Gratitud

Hace exactamente cuatro años renací. No se suponía que yo estuviera ahora escribiendo esta columna. Tuve un serio accidente cerebral, un hematoma subdural agudo. Necesité una operación de urgencia, que afortunadamente salió bien. Fui un elegido. No son todos los que sobreviven esa patología, los que salen vivos del quirófano. Y de los que se salvan, son pocos los que no tienen que sufrir secuelas, entre las que se cuentan serias reducciones de la capacidad intelectual. Yo no los voy a agobiar con más detalles, solo les diré que estoy bien. Si soy menos inteligente que antes, no me he dado cuenta. Algunos amigos dicen que mi recuperación fue un milagro, obra divina, pero yo les digo que más bien fue obra humana. Yo le debo mi vida a una neurocirujana. Se llama Diana.

Siempre he dicho que entre todos los oficios, hay dos particularmente nobles: el del maestro y el del médico. Está claro que, por lo menos en Cuba, no son de los más pagados. Y lo paradójico es que en buena lid no tendríamos con qué pagarlos. Yo quiero creer que el mejor premio para un médico es ver a su paciente sanar. Y sé que para la mayoría de los médicos es así. Pero también sé que la vida es dura, que es difícil llegar a fin de mes, que el salario no alcanza para nada. Por eso no dejo de admirarme cuando un médico hace bien su trabajo, cuando se entrega con denuedo a su obra, cuando asume su trabajo como si de un sacerdocio se tratara.

“No tienes que agradecerles nada en especial —me dijo un día un amigo—; es su deber. De la misma manera en que tú te levantas todos los días a hacer tu trabajo, ellos deben levantarse igual. No deberían trabajar para que los premiaran, sino por el sencillo placer de trabajar. Como tú, cuando escribes un artículo”.

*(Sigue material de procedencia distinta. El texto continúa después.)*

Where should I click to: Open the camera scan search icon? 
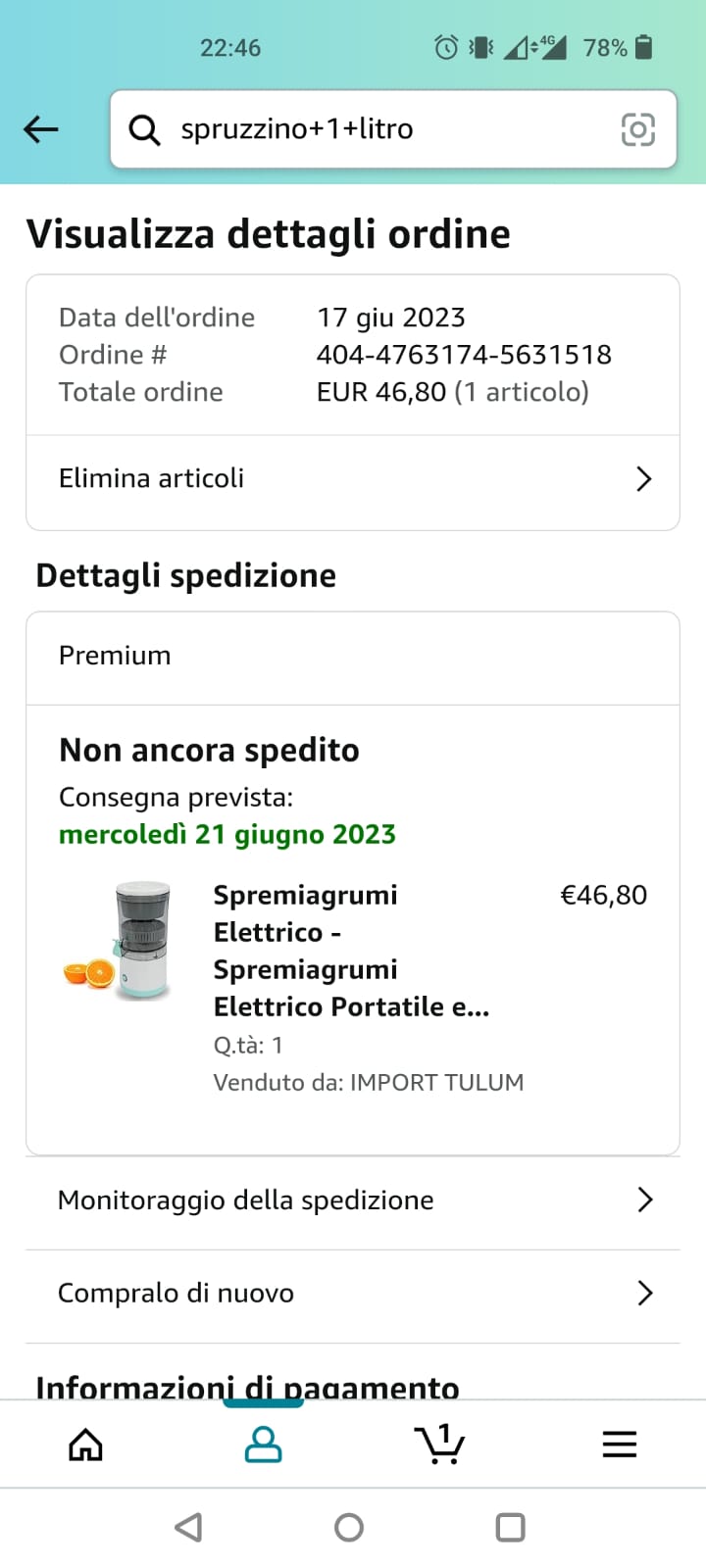(x=637, y=129)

Alguna razón tendrá mi amigo, pero yo me resisto a comparar un artículo periodístico con una operación complicada. Ya lo decía uno de mis profesores en la Facultad: el periodista publica sus errores, el médico los puede matar. El nivel de responsabilidad, digan lo que digan, es sensiblemente distinto. La tensión con que se suele trabajar también. Y el resultado es incomparable. Por mucho que yo haga llorar o reír a alguien con una crónica, ninguna de esas emociones se puede equiparar a la de un familiar o un amigo sanado, a nuestra propia emoción al sabernos a salvo.

Hablo por experiencia. Si yo pudiera le hiciera un monumento a Diana, una de las neurocirujanas del hospital Calixto García. Pero como no soy escultor, ni arquitecto, ni dirigente, le escribo este elogio. Porque Diana es una mujer sencilla, valiente, decidida, abnegada… y todos esos adjetivos que uno ponía de carretilla cuando le mandaban a valorar a un personaje histórico en las clases de historia de Cuba. Porque Diana va a trabajar por un compromiso que no tiene que ver precisamente con el salario. Porque Diana es feliz cuando comprueba que uno de sus muchos pacientes ha rebasado una situación problemática…

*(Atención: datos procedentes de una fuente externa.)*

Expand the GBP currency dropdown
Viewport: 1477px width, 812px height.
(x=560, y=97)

Diana merecería el doble de su sueldo y mucho más. Y merece todos los regalos que le obsequian (y que ella nunca pide; la ética siempre por delante). Y así y todo siempre vamos a quedarnos en deudas con hombres y mujeres como Diana.

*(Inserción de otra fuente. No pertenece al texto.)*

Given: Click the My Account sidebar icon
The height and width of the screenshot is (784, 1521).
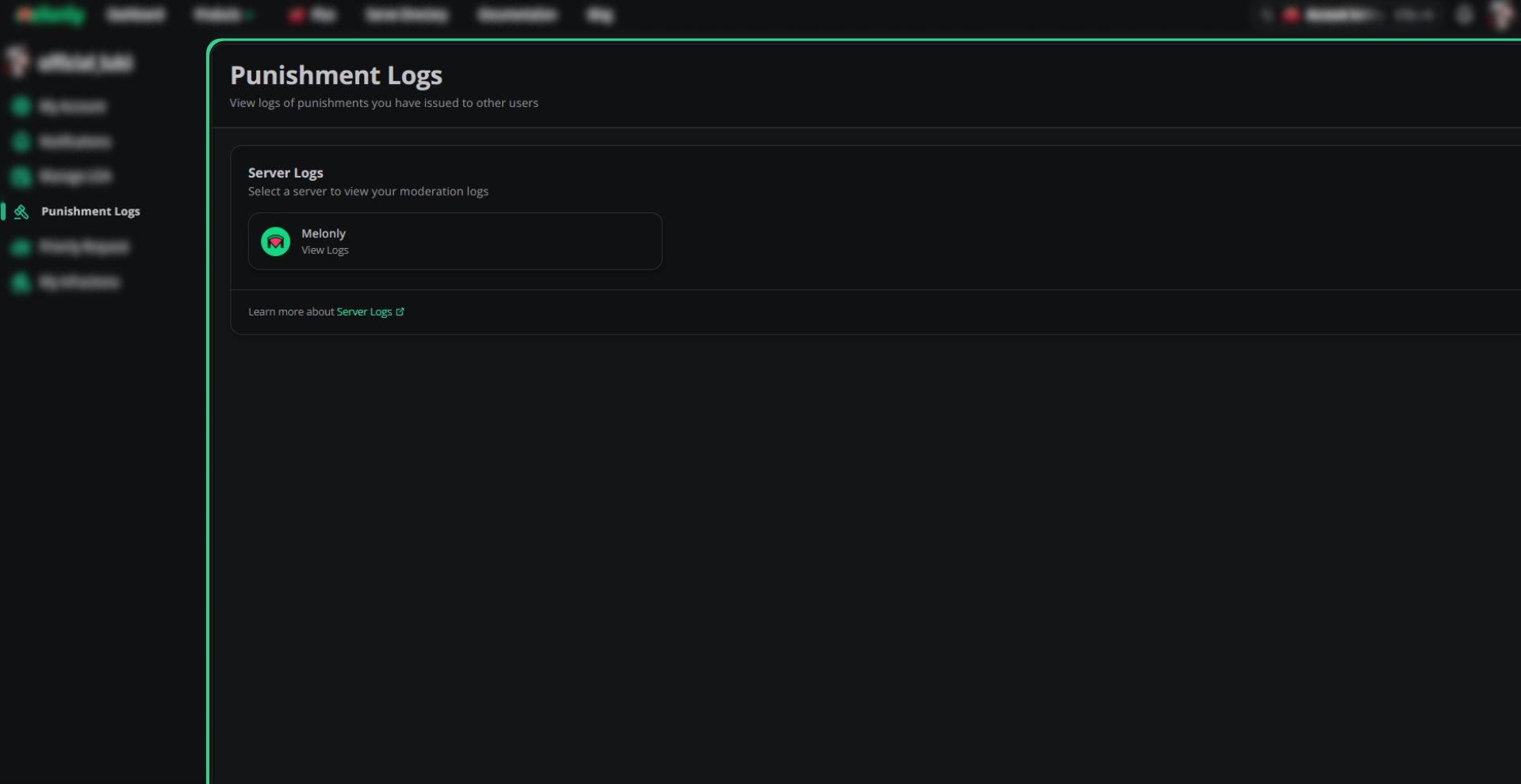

Por eso, queridos lectores, yo me molesto tanto cada vez que cualquier funcionario de una oficina pública, cualquier dependiente de cafetería, cualquier policía, cualquier vendedor de tiendas por CUC o CUP, cualquier portero, cualquier conductor de metrobús me maltrata y se justifica diciendo que gana muy poco, que está mal pagado. Diana también está mal pagada. Y así y todo entra al quirófano, con todas las ganas y salva personas. A mí.